SÁBADO 4 DE DICIEMBRE DE 1999; 18.30 HT

Kinsman estaba junto a la portezuela de la esclusa neumática de la cúpula principal, esperando a que se abriera. Afuera, el cohete estaba detenido, ancho y sin gracia, conectado al tubo por medio de túneles flexibles para el acceso. La portezuela se abrió de par en par con un suspiro, luego se cerró suavemente. Kinsman sintió un leve movimiento del aire mientras se equilibraba la presión de la cúpula.

Frank Colt cruzó la portezuela y entró al recinto. Llevaba una pequeña maleta y vestía el uniforme azul reglamentario de la Fuerza Aérea —como lo usaban los oficiales en la Tierra , con el pecho cubierto de condecoraciones— en lugar del habitual traje enterizo que todos usaban en la Luna.

Kinsman siempre se sorprendía ante la pequeñez física de Colt. El astronauta negro tenía una personalidad de gigante, pero físicamente era diminuto. Un Alexander Hamilton negro, pensó Kinsman. Tenaz, irascible. Luego recordó que Hamilton murió en un duelo, a manos de un hombre que más tarde se descubrió era un traidor a los Estados Unidos.

Al ver a Kinsman, Colt golpeó sus talones en posición de atención y saludó con energía. Kinsman, conteniendo una sonrisa, devolvió el saludo y le tendió la mano.

—Frank, querido amigo… qué gusto verte. Bienvenido.

La sonrisa de Colt era amplia.

—¿Cómo estás? Siempre con el pelo largo, ¿no?

Con una mirada al pelo del negro, cortado casi al ras, Kinsman replicó:

—¿Celoso?

—Imposible, querido. Si me dejara crecer el pelo naturalmente no podría ponerme el casco.

Continuaban riéndose cuando se dirigieron hacia la escalera mecánica.

—Deja el equipaje en tus habitaciones, y luego ven a comer con nosotros —dijo Kinsman, mientras subían a los peldaños móviles.

—Por supuesto, pero… ¿no tendría que presentar mis órdenes y ser admitido oficialmente?

—Podemos hacer eso mañana. Debes estar hambriento. Estoy seguro que la comida de las naves no ha mejorado nada.

—¡Nada! —se rió Colt, mientras tomaba la manija que estaba frente a él.

Bajaron cuatro pisos en silencio.
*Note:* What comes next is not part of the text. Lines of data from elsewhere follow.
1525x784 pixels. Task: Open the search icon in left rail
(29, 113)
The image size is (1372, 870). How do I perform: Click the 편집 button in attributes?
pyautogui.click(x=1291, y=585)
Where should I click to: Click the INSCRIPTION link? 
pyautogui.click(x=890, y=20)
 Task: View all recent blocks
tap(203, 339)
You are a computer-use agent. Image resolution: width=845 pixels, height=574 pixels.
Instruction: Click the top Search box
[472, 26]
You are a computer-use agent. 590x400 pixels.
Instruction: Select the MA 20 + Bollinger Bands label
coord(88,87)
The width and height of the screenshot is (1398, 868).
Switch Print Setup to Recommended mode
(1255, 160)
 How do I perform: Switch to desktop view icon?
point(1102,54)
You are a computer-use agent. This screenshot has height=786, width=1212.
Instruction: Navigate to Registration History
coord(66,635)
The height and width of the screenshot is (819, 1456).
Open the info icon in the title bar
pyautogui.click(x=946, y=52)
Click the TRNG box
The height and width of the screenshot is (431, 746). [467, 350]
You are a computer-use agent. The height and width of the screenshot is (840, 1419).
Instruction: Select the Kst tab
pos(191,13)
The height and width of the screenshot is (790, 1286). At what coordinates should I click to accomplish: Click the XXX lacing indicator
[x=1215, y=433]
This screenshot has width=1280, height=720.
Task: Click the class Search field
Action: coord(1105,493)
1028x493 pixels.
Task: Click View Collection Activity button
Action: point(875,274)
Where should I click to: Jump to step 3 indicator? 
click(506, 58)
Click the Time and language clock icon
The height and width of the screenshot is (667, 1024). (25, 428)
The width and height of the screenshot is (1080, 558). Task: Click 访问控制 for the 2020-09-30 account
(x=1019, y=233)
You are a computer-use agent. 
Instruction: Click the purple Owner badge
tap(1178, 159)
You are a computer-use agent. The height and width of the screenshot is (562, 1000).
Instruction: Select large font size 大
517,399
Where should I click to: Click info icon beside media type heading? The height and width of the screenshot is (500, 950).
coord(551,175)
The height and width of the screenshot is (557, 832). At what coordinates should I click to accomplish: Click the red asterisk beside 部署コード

Lo único que se oía era el lejano quejido de los motores eléctricos de la escalera. Luego Colt dijo:

—Tal vez, si se puede esperar un par de días más, me haga cargo oficialmente de mi puesto para el aniversario de Pearl Harbor. Sería un detalle delicado.

—¿Pearl qué? —preguntó Kinsman.

—Pearl Harbor, el 7 de diciembre. La Segunda Guerra Mundial. Salió en todos los diarios.

Al salir de la escalera, Kinsman comentó:

—Tienes un extraño sentido del humor, Frank.

—No, hombre. La historia. Ése es mi tema favorito: la historia.

Media hora más tarde estaban en la cafetería. Era un lugar pequeño, con sólo un par de docenas de mesas. La mayoría estaban ocupadas, pero el aislamiento acústico hacía que los ruidos fueran apenas un silencioso murmullo.

Cuando se sentaron, la cara de Colt estaba seria.

—¿No son rusos aquellos que están allá?

Movió la cabeza en dirección a la mesa donde Jill Myers estaba con Landau y otro técnico ruso. Kinsman asintió.

—Tenemos a uno de sus pacientes en nuestra sala de terapia intensiva. Un cardíaco.

—Chet, se supone que esto es una instalación militar. Ya es bastante malo tener que vivir con el enemigo al lado…

—Vamos, hombre, cálmate —reaccionó Kinsman—. Esas personas no son nuestros enemigos. —Colt sacudió la cabeza cautamente. Kinsman continuó—: No hay aquí actividad militar suficiente como para preocuparse. Tú lo sabes, Frank.

—Suponte que dejaras de proveer alimentos y oxígeno a las estaciones espaciales. ¿Qué pasaría entonces?

—¡Oh, vamos!

—No. Hablo en serio, Chet. —Colt pinchó el tenedor en su biftec. Era el primero que comía en muchos meses—. Supongamos que ellos destruyeran Moonbase, o que la tomaran. ¿De qué vivirían los muchachos de las estaciones espaciales?

— La Tierra se encargaría de eso, por supuesto.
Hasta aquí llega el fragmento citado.